- Provided records -
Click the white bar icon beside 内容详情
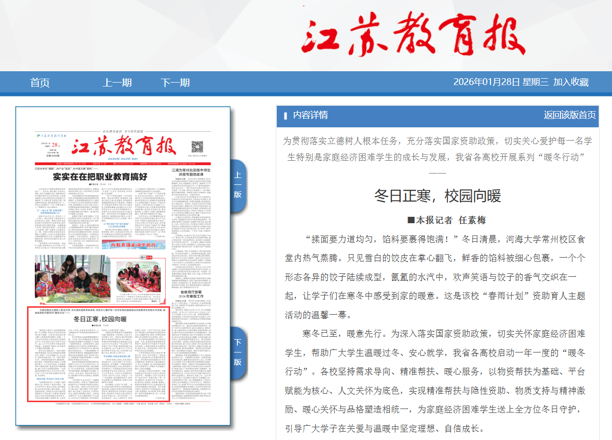This screenshot has width=612, height=440. 286,116
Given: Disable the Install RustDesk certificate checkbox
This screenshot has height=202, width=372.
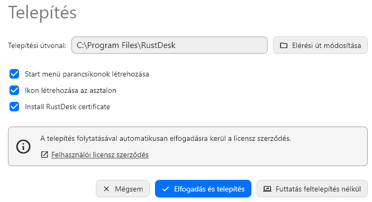Looking at the screenshot, I should 14,107.
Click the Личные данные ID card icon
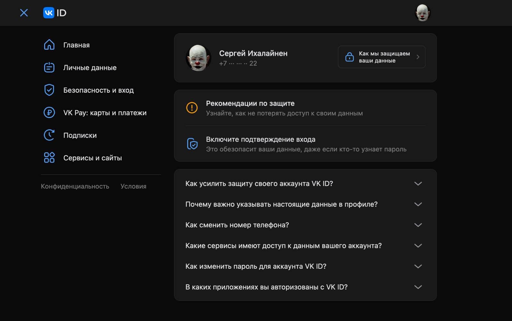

- Assignment -
Repeat the listing above in full, exactly, and omit its pictures.

- Reply -
Click the white bar icon beside 内容详情
This screenshot has width=612, height=440. 286,116
Given: Disable the Install RustDesk certificate checkbox
This screenshot has height=202, width=372.
Looking at the screenshot, I should 14,107.
Click the Личные данные ID card icon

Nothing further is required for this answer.